EXERCISE DATA:

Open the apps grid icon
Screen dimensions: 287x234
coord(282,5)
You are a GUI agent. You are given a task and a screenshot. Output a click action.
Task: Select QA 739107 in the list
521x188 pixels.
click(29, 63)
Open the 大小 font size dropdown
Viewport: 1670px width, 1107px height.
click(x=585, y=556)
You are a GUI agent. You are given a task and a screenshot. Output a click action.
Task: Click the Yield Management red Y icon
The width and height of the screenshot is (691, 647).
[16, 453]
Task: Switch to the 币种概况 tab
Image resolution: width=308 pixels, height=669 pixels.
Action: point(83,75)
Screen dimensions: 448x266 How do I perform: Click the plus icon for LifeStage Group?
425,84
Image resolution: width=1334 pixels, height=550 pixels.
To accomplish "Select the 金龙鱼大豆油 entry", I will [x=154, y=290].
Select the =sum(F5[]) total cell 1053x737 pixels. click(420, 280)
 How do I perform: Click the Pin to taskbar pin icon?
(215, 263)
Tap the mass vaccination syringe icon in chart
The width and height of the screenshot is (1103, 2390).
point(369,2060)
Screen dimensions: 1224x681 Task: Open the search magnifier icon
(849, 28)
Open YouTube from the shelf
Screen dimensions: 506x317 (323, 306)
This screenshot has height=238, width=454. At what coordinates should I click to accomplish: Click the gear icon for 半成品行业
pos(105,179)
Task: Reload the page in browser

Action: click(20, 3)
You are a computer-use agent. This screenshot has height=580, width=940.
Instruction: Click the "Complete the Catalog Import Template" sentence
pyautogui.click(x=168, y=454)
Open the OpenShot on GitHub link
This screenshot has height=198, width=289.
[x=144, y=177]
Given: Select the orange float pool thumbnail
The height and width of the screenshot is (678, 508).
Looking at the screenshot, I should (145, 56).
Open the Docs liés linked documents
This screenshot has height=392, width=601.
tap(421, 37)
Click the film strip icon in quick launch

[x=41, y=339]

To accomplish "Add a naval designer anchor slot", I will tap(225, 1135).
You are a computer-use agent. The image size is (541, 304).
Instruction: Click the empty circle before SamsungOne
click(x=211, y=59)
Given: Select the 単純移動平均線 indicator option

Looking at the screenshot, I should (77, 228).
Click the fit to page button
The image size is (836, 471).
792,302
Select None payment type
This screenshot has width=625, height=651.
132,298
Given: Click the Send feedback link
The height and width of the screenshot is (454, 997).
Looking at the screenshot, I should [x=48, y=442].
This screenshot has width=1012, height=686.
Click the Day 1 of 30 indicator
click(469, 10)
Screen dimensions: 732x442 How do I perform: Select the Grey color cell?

EXERCISE DETAILS: Repeat each entry exactly as it was given.

ANSWER TO THIS EXERCISE:
Open the apps grid icon
Screen dimensions: 287x234
coord(282,5)
You are a GUI agent. You are given a task and a screenshot. Output a click action.
Task: Select QA 739107 in the list
521x188 pixels.
click(29, 63)
Open the 大小 font size dropdown
Viewport: 1670px width, 1107px height.
click(x=585, y=556)
You are a GUI agent. You are given a task and a screenshot. Output a click action.
Task: Click the Yield Management red Y icon
The width and height of the screenshot is (691, 647).
[16, 453]
Task: Switch to the 币种概况 tab
Image resolution: width=308 pixels, height=669 pixels.
Action: point(83,75)
Screen dimensions: 448x266 How do I perform: Click the plus icon for LifeStage Group?
425,84
Image resolution: width=1334 pixels, height=550 pixels.
To accomplish "Select the 金龙鱼大豆油 entry", I will [x=154, y=290].
Select the =sum(F5[]) total cell 1053x737 pixels. click(420, 280)
 How do I perform: Click the Pin to taskbar pin icon?
(215, 263)
Tap the mass vaccination syringe icon in chart
The width and height of the screenshot is (1103, 2390).
point(369,2060)
Screen dimensions: 1224x681 Task: Open the search magnifier icon
(849, 28)
Open YouTube from the shelf
Screen dimensions: 506x317 (323, 306)
This screenshot has height=238, width=454. At what coordinates should I click to accomplish: Click the gear icon for 半成品行业
pos(105,179)
Task: Reload the page in browser

Action: click(20, 3)
You are a computer-use agent. This screenshot has height=580, width=940.
Instruction: Click the "Complete the Catalog Import Template" sentence
pyautogui.click(x=168, y=454)
Open the OpenShot on GitHub link
This screenshot has height=198, width=289.
[x=144, y=177]
Given: Select the orange float pool thumbnail
The height and width of the screenshot is (678, 508).
Looking at the screenshot, I should (145, 56).
Open the Docs liés linked documents
This screenshot has height=392, width=601.
tap(421, 37)
Click the film strip icon in quick launch

[x=41, y=339]

To accomplish "Add a naval designer anchor slot", I will tap(225, 1135).
You are a computer-use agent. The image size is (541, 304).
Instruction: Click the empty circle before SamsungOne
click(x=211, y=59)
Given: Select the 単純移動平均線 indicator option

Looking at the screenshot, I should (77, 228).
Click the fit to page button
The image size is (836, 471).
792,302
Select None payment type
This screenshot has width=625, height=651.
132,298
Given: Click the Send feedback link
The height and width of the screenshot is (454, 997).
Looking at the screenshot, I should [x=48, y=442].
This screenshot has width=1012, height=686.
Click the Day 1 of 30 indicator
click(469, 10)
Screen dimensions: 732x442 How do I perform: Select the Grey color cell?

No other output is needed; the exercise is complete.